Sudanese security forces fired tear gas and live ammunition Thursday, killing at least three people as thousands once again took to the streets in the capital of Khartoum and other cities to protest the October military coup.
In Omdurman, the twin city of Khartoum, two protesters were killed, while in the Sudanese capital’s district of Bahri one demonstrator was shot and killed, according to activist Nazim Sirag and the Sudan Doctors Committee.
Sirag said one of the fatalities in Omdurman was a man who was shot in the head and died before reaching the hospital. Many were wounded, including by gunshots, the activist and the committee said.
The spasm of violence is the latest since the Oct. 25 military takeover that has scuttled hopes of a peaceful transition to democracy in Sudan. Thursday's fatalities bring to at least 63 the number of people killed since the coup, and hundreds have been wounded in clashes with security forces trying to thwart protests.
Earlier Thursday, as protesters took to the streets, activists posted live videos on social media showing protesters waving the Sudanese flag in several cities and chanting: “Power to the people!” and “The military belongs in the barracks!”
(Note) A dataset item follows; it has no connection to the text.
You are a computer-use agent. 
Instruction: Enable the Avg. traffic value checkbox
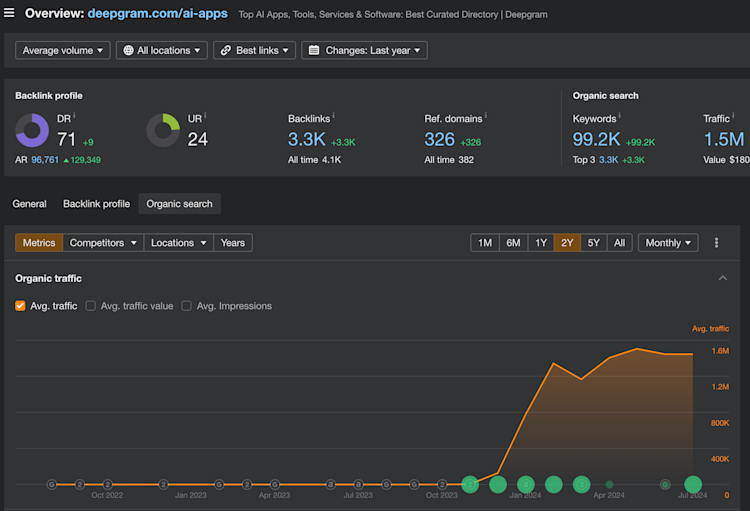(x=90, y=306)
Social media also swarmed with images showing tear gas clouding rallies in Khartoum, and protesters hurling stones and throwing back empty gas canisters at security forces.
The Sudanese Professionals Association, which has spearheaded many rallies since the Oct. 25 coup, called earlier on protesters to march to the presidential palace, the seat of the ruling military government in Khartoum.
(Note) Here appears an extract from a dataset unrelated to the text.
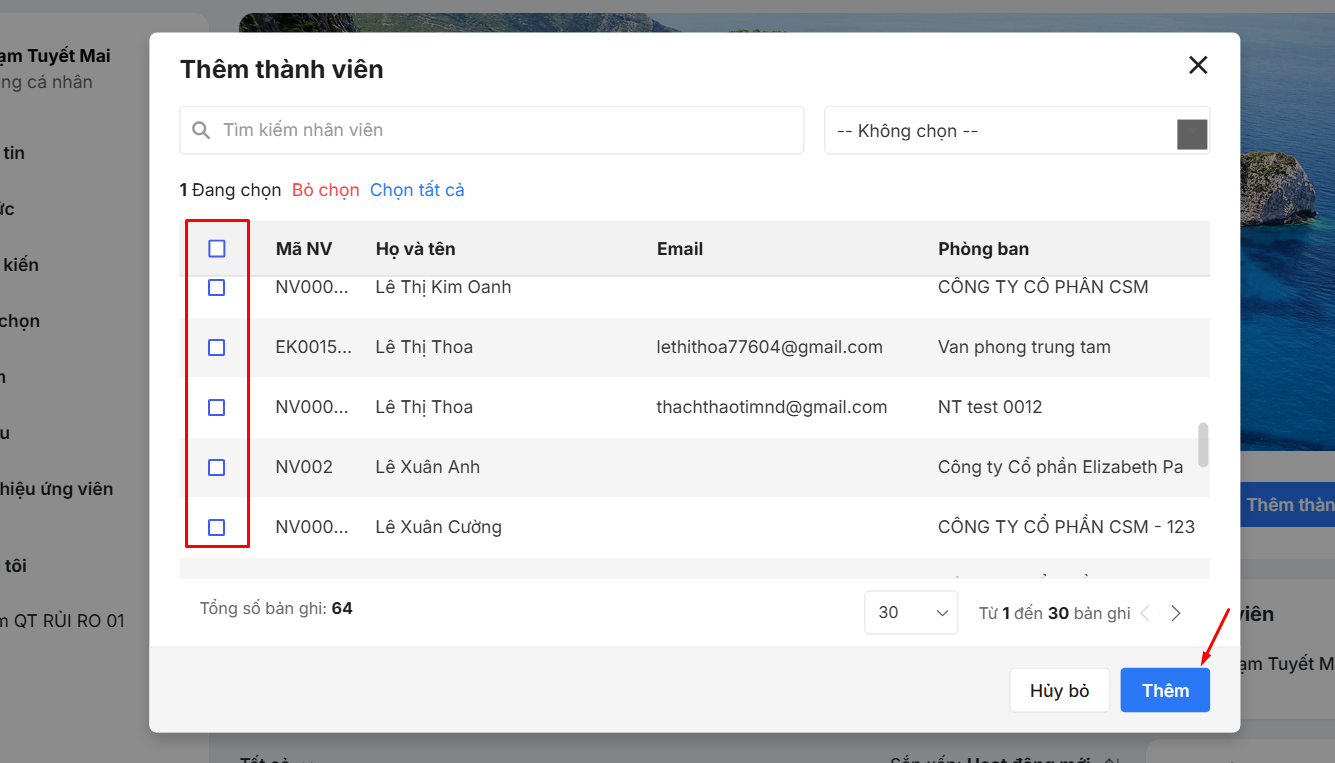Screen dimensions: 1335x763
Task: Select the checkbox for Lê Xuân Anh
Action: 217,468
- Anti-military protests in Sudan resume following prime minister's resignation
- Sudan's deal has volatile clauses that threaten its fragile, temporary regime
- Sudan and Israel: Moving towards normalization, then a coup
Thursday's protests come less than a week after Prime Minister Abdallah Hamdok resigned from office citing failure to reach a compromise between the generals and the country's pro-democracy movement. Hamdok was ousted in the coup, only to be reinstated a month later following a deal with the military meant to calm tensions and anti-coup protests.
The deal was rejected by most political groups and parties who insisted the generals should promptly hand power over to civilians. Meanwhile, the military said they would not relinquish power until a new government is elected in July, as laid out in a constitutional document governing the transitional period.
Earlier on Thursday, the advocacy NetBlocs group said on Twitter that the mobile internet was disrupted ahead of the protests, a routine measure taken by authorities since the coup. Some activists also tweeted that many bridges and roads were closed.
Sudan has been politically paralyzed since the coup. The military takeover came more than two years after a popular uprising forced the removal of longtime autocrat Omar al-Bashir and his Islamist government in April 2019.